The occurrence and development of events by chance in a happy or beneficial way: "a fortunate stroke of serendipity".
My name is Leanne, I am 47 years old - almost 48, I have 2 grown up kids (DS 22 & DD 20) and a coal mining farmer (BM) who is soon to be my hubby.
In fact, it's the upcoming nuptials that took me down the path that has, rather belatedly (but better late than never) led me to Michelle's 12WBT. I swore that even though I knew that I would still be fat for my wedding, I would not be this fat.
Is it just me, or does the word 'wedding' conjure up pictures of pretty young things in voluminous gowns of fluffy meringue, or rather snugly fitted sheaths of satin, surrounded by hosts of attendants, dozens and dozens of guests, and a reception being held in an appropriately decorated Olympic sized stadium, all with a bill to match? It feels wrong somehow, to give our day the tag of 'wedding'. Sure, there'll be a minister, and vows, and yes there will be decorations, but that's about where the similarity ends...
So, I won't be this fat... How fat is that exactly? It's huge. I am 161cm, weigh 164kg, and wear size 24/26 clothing. I won't sit on plastic chairs, most outdoor furniture or even some dining chairs, in case they break, I have to manoeuvre myself into seats at the cinema, I don't fly because I don't want to be humiliated, I can't use buses for lack of space, my office chair has to have metal legs. I even have to drive a fuel guzzling SUV because anything smaller is so low I can't get up out of it, and I basically don't fit into the Eco friendly ones. Every where I go, I am constantly assessing my environment - can I get through the door, can I sit at that table, will that chair hold me, will the (timber) steps take my weight. I am obese. In fact I am morbidly obese, so much so, that on many of the charts I've looked at, I am off the chart!
Now, I'm not putting all this down and rabbiting on with continual use of the 'F' word in a bid to garner sympathy from whomever will be reading this. I'm doing it in an effort to own my numbers, to own my size, and to own the abuse I have inflicted on myself. Is it over kill? Maybe. But not to me. To me it's completely necessary to make myself aware of exactly how fat I am.
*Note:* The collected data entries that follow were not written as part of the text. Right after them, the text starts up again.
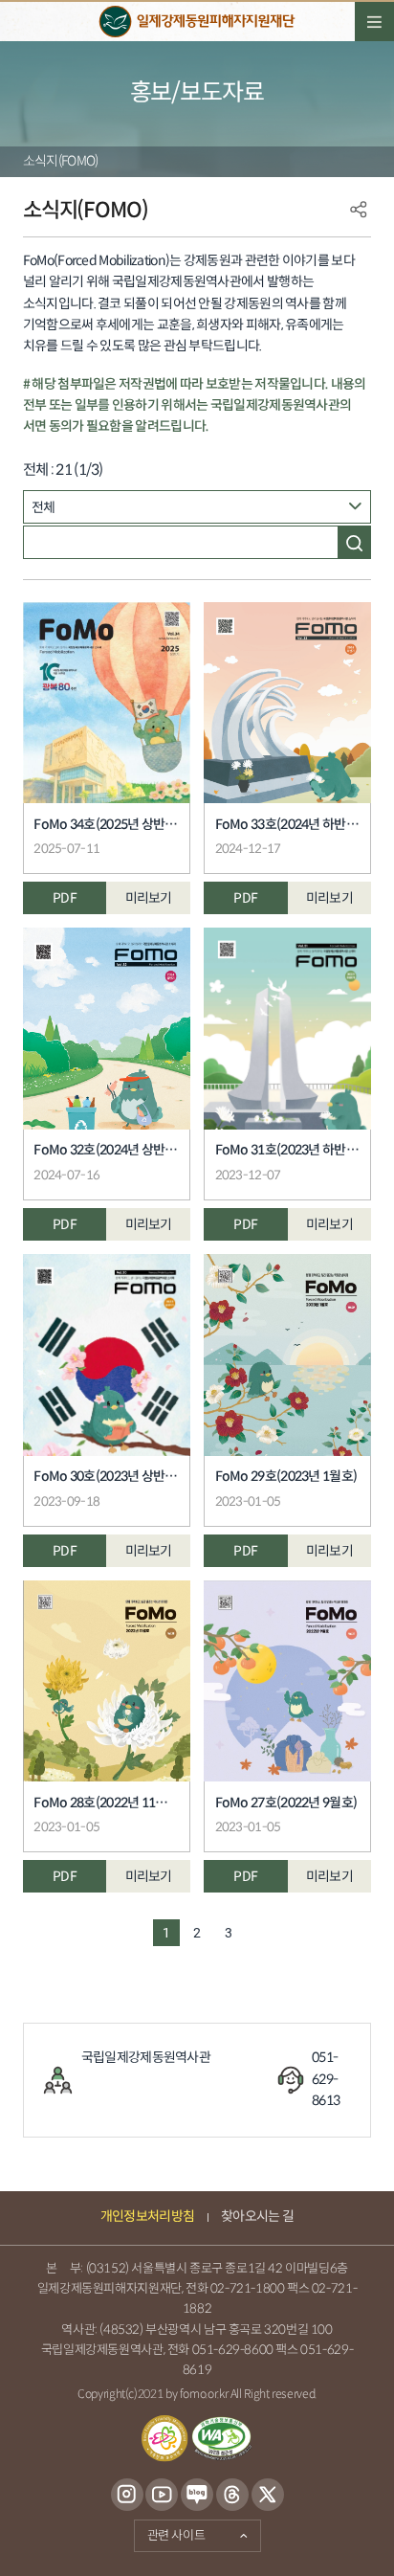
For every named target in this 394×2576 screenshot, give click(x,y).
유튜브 (162, 2495)
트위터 (267, 2495)
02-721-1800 (247, 2288)
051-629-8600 (233, 2350)
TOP (350, 2542)
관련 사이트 (170, 2531)
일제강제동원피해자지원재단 (197, 21)
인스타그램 (126, 2495)
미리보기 (148, 898)
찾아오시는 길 (257, 2216)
Many of us, maybe even most of us, look in the mirror every day, or look at their reflections in shop windows as they walk by, and mentally give themselves the once over, making sure that their hair is right and that they haven't accidentally tucked the back of their skirt into their undies. I don't. It has been so many years since I actually looked at myself, that I can't remember the last time I did it. Oh I will look in the bathroom mirror to make sure I have a clean face or to apply mascara, or to brush my hair, but that's it. I don't look at me, I only look at the part of me that needs attention at the time. I don't look at the whole person that is me, because I don't recognise that the person looking back from that mirror or shop window, actually is me. That person is a stranger. She's short, and she's fat, and she looks like crap. She's not me. You see, in my head I am slim, I have always been slim, and even though I am overweight, I am sure as hell not fat! In my head.
Knowing I would be getting married within a year, I made the commitment to myself to lose weight and to get fit, so I went and got myself a personal trainer - who came to be affectionately known to me as Madame Lash. I took before photo's so that I could update them periodically when I would lose focus/hope, which I knew I would, and that was the first time I actually got to see what I had done to myself. It was awful, and just so sad. The training went well, Madame Lash devised a program for me which had to be changed each week as I improved so rapidly, and after 4 months I took some progress pics. We were both so blown away with the results we had achieved in just 4 months, that we stepped up the regime. Training was only once a week, and try as she might, Madame Lash found it practically impossible to get me to do any extra walks etc for the rest of the week. Then one day in September, Madame Lash lost her young son in a tragic accident, and of course, there was no more training. I could have gone to a different trainer, but I really liked, admired and trusted Madame Lash, plus training with someone else feels a bit like cheating in an odd way... One day, when she is ready, I'll be back there. Since September all I have done is make excuses for myself. I'm upset over Master Lash, I'm on holiday, Father-in-Law is terribly ill, Christmas, blah blah blah...
So now, it's a new year, and in what I have come to think of as pure serendipity, I have the 12WBT, and 12 weeks until my wedding - there's that word again!